US-Dollar zum Scheitern verurteilt

Beginnen Sie keinen Kampf, den Sie nicht gewinnen können. Donald Trump ist zuversichtlich in seinen Sieg über Europa und beim Erwerb von Grönland, während sein Finanzminister zur Ruhe mahnt. Scott Bessent sagte, die Reaktion der Alliierten erinnere an dieselbe Hysterie wie am Tag der Befreiung. Die Menschen sollten sich einfach zusammenreißen und sehen, wie sich die Ereignisse entwickeln. Der Hinweis auf das "Amerika verkaufen"-Schema, das im April zu sehen war, hat den EUR/USD auf ein Drei-Wochen-Hoch getrieben.

Es mag scheinen, dass starke europäische Makrodaten die Beschleunigung der Währung angeheizt haben. Der ZEW-Index zur deutschen Investorenstimmung stieg auf seinen höchsten Stand seit Mitte 2021, und auch der Index zur aktuellen Lage übertraf die Prognosen.

Tatsächlich wurden diese Umfragen durchgeführt, bevor Donald Trumps unerwartete Ankündigung von 10 % Zöllen erfolgte. Sie spiegelten Deutschlands wirtschaftliche Widerstandsfähigkeit trotz früherer Einfuhrzölle wider.

Die Rallye des EUR/USD ist das Ergebnis mehrerer Faktoren: die Wiederbelebung des "Sell America"-Handels – mit fallenden Aktien und einem rückläufigen Dollar – und die steigenden Renditen der Staatsanleihen führten dazu, dass Scott Bessent die Anleger beruhigen musste, dass die Europäer diese Anleihen wahrscheinlich nicht abstoßen werden. Es gibt Hoffnungen, dass eine durch Zollstreitigkeiten belastete Eurozone neue fiskalische Anreize fordern (und erhalten) wird.
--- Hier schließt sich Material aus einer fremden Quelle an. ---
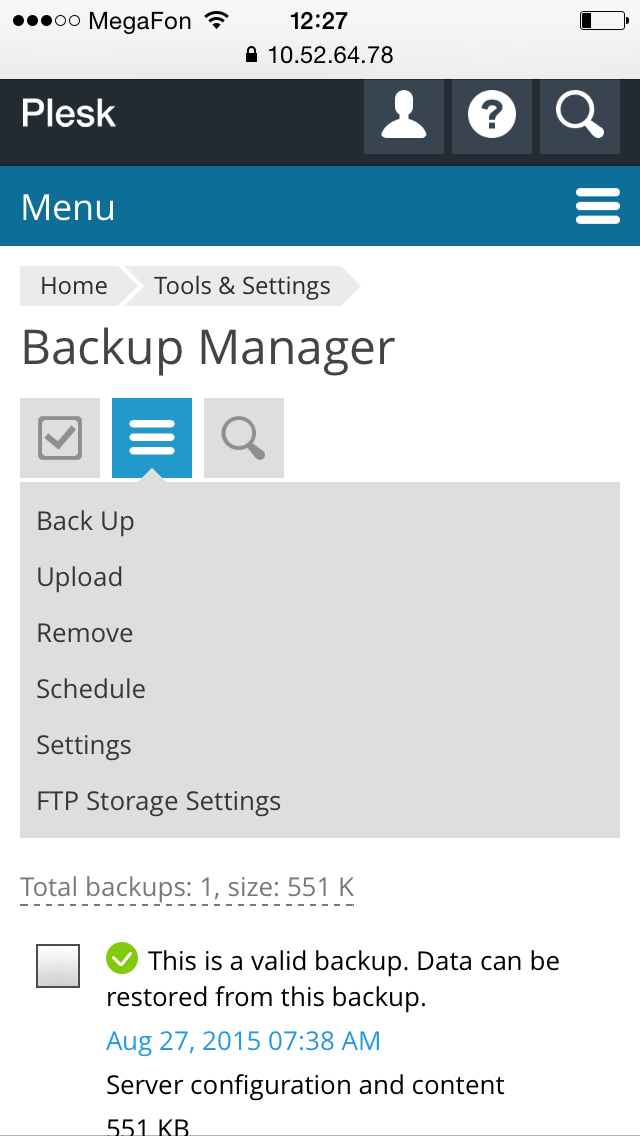
Task: Expand the Total backups summary
Action: point(187,888)
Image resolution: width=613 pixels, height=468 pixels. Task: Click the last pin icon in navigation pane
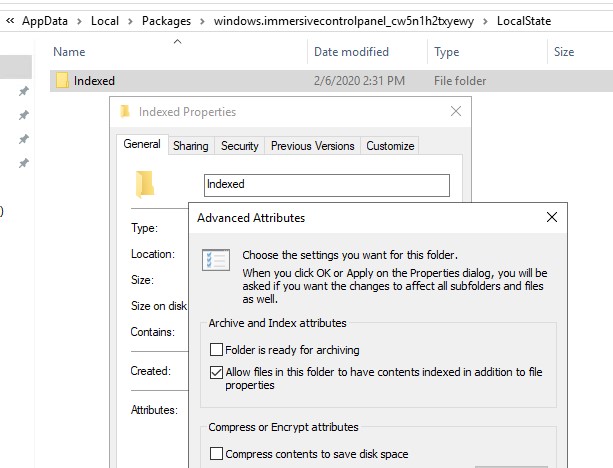(x=24, y=163)
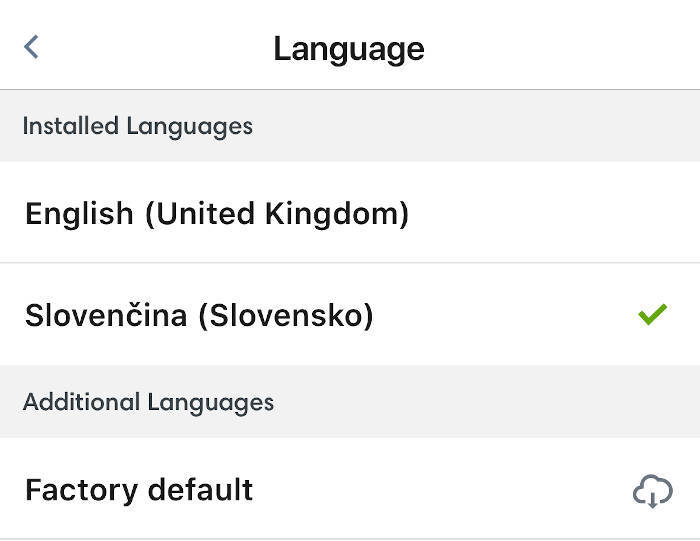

Schließlich gibt es Befürchtungen, dass die Unabhängigkeit der Fed gefährdet ist. Am 21. Januar werden Anhörungen im Fall von Lisa Cook stattfinden. Es besteht eine relativ hohe Wahrscheinlichkeit, dass das Weiße Haus Erfolg haben könnte, sie aus ihrem Amt als FOMC-Gouverneurin zu entfernen. Sollte dies geschehen, wäre ein Präzedenzfall geschaffen. Donald Trump könnte politischen Druck auf die verbleibenden Ausschussmitglieder ausüben und sie nach Belieben ersetzen. Die Zentralbank würde zur Marionette des Präsidenten, und Trumps bekannter Wunsch, den Leitzins auf 1% zu senken, würde zunehmend ins Gewicht fallen.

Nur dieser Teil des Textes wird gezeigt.